In every line of the records, look for "computer", then report how many lines have it and nothing else.

[Entries taken from a collection]
--------

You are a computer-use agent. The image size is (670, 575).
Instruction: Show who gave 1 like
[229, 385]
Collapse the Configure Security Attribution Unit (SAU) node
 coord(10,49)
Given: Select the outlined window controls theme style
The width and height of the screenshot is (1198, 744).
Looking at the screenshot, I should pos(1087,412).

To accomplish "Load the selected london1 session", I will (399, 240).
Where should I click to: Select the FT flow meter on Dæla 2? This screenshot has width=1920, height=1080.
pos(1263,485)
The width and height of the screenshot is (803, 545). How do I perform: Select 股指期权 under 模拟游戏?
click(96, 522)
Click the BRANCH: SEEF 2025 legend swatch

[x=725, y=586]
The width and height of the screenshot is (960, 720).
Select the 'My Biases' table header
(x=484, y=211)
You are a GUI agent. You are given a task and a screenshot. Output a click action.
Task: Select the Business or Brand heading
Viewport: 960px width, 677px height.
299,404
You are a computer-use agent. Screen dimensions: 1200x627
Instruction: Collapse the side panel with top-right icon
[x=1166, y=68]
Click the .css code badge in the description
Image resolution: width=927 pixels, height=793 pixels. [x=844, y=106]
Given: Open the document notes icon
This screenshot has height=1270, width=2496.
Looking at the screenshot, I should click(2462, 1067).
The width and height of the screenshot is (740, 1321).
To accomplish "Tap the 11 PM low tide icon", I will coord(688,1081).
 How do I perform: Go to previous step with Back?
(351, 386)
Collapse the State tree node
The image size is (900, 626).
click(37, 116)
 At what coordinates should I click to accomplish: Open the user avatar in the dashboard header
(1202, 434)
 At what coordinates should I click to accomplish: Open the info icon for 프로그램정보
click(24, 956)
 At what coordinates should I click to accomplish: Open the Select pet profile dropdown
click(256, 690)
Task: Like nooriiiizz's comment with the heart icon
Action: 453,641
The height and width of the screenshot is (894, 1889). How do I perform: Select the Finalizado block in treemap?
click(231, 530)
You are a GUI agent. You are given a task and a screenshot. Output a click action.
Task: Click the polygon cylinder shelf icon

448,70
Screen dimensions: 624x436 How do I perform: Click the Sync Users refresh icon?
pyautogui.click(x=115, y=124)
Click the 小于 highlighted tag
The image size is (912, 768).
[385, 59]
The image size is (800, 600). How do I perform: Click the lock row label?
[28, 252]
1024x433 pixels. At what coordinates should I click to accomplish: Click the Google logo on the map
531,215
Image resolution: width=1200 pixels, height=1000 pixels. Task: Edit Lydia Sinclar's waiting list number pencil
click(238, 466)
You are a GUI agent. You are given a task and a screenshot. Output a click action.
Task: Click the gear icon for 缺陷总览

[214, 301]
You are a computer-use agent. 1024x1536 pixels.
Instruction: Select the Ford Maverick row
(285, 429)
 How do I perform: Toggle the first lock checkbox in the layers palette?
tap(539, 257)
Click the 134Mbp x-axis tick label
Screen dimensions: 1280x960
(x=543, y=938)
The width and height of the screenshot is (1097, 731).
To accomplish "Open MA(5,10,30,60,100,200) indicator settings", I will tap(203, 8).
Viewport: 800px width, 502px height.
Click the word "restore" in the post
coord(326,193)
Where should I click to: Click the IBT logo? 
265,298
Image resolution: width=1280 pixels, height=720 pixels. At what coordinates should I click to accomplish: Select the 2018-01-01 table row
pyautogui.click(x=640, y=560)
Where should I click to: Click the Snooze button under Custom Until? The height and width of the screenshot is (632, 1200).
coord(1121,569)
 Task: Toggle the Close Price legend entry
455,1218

--------

▸ **Task response**
3